Exercise :: Every record here needs to be retyped exactly.

* * * * *

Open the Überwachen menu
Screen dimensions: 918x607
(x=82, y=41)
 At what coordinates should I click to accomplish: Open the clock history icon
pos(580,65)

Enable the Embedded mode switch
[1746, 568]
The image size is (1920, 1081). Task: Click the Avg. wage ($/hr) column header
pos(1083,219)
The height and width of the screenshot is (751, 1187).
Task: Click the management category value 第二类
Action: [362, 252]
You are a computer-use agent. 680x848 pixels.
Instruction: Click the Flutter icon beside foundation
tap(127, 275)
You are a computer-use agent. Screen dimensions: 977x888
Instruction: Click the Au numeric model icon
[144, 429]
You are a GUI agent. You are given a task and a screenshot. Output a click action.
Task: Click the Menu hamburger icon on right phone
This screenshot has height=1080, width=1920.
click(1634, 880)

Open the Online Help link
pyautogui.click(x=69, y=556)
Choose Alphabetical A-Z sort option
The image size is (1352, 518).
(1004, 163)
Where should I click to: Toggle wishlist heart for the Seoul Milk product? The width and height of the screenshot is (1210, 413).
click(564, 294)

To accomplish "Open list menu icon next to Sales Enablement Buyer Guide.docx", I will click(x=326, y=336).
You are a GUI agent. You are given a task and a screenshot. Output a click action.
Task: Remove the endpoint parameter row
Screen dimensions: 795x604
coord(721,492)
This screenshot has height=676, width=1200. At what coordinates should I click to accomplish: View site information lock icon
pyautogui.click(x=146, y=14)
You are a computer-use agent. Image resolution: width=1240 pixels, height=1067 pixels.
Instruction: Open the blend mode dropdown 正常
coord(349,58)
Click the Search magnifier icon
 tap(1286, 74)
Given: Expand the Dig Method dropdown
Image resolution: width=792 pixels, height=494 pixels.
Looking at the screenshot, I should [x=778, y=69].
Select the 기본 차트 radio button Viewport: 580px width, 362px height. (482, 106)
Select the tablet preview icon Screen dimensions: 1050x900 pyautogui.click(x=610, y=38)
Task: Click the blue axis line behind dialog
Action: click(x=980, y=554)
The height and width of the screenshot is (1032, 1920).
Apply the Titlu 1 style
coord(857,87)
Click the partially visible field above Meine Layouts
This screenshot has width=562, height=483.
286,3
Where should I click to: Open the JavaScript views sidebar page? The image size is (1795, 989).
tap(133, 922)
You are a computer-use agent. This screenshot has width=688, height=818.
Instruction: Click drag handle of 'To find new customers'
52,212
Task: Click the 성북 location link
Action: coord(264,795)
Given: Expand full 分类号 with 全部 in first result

* * * * *

Response box ::
Open the Überwachen menu
Screen dimensions: 918x607
(x=82, y=41)
 At what coordinates should I click to accomplish: Open the clock history icon
pos(580,65)

Enable the Embedded mode switch
[1746, 568]
The image size is (1920, 1081). Task: Click the Avg. wage ($/hr) column header
pos(1083,219)
The height and width of the screenshot is (751, 1187).
Task: Click the management category value 第二类
Action: [362, 252]
You are a computer-use agent. 680x848 pixels.
Instruction: Click the Flutter icon beside foundation
tap(127, 275)
You are a computer-use agent. Screen dimensions: 977x888
Instruction: Click the Au numeric model icon
[144, 429]
You are a GUI agent. You are given a task and a screenshot. Output a click action.
Task: Click the Menu hamburger icon on right phone
This screenshot has height=1080, width=1920.
click(1634, 880)

Open the Online Help link
pyautogui.click(x=69, y=556)
Choose Alphabetical A-Z sort option
The image size is (1352, 518).
(1004, 163)
Where should I click to: Toggle wishlist heart for the Seoul Milk product? The width and height of the screenshot is (1210, 413).
click(564, 294)

To accomplish "Open list menu icon next to Sales Enablement Buyer Guide.docx", I will click(x=326, y=336).
You are a GUI agent. You are given a task and a screenshot. Output a click action.
Task: Remove the endpoint parameter row
Screen dimensions: 795x604
coord(721,492)
This screenshot has height=676, width=1200. At what coordinates should I click to accomplish: View site information lock icon
pyautogui.click(x=146, y=14)
You are a computer-use agent. Image resolution: width=1240 pixels, height=1067 pixels.
Instruction: Open the blend mode dropdown 正常
coord(349,58)
Click the Search magnifier icon
 tap(1286, 74)
Given: Expand the Dig Method dropdown
Image resolution: width=792 pixels, height=494 pixels.
Looking at the screenshot, I should [x=778, y=69].
Select the 기본 차트 radio button Viewport: 580px width, 362px height. (482, 106)
Select the tablet preview icon Screen dimensions: 1050x900 pyautogui.click(x=610, y=38)
Task: Click the blue axis line behind dialog
Action: click(x=980, y=554)
The height and width of the screenshot is (1032, 1920).
Apply the Titlu 1 style
coord(857,87)
Click the partially visible field above Meine Layouts
This screenshot has width=562, height=483.
286,3
Where should I click to: Open the JavaScript views sidebar page? The image size is (1795, 989).
tap(133, 922)
You are a computer-use agent. This screenshot has width=688, height=818.
Instruction: Click drag handle of 'To find new customers'
52,212
Task: Click the 성북 location link
Action: coord(264,795)
Given: Expand full 分类号 with 全部 in first result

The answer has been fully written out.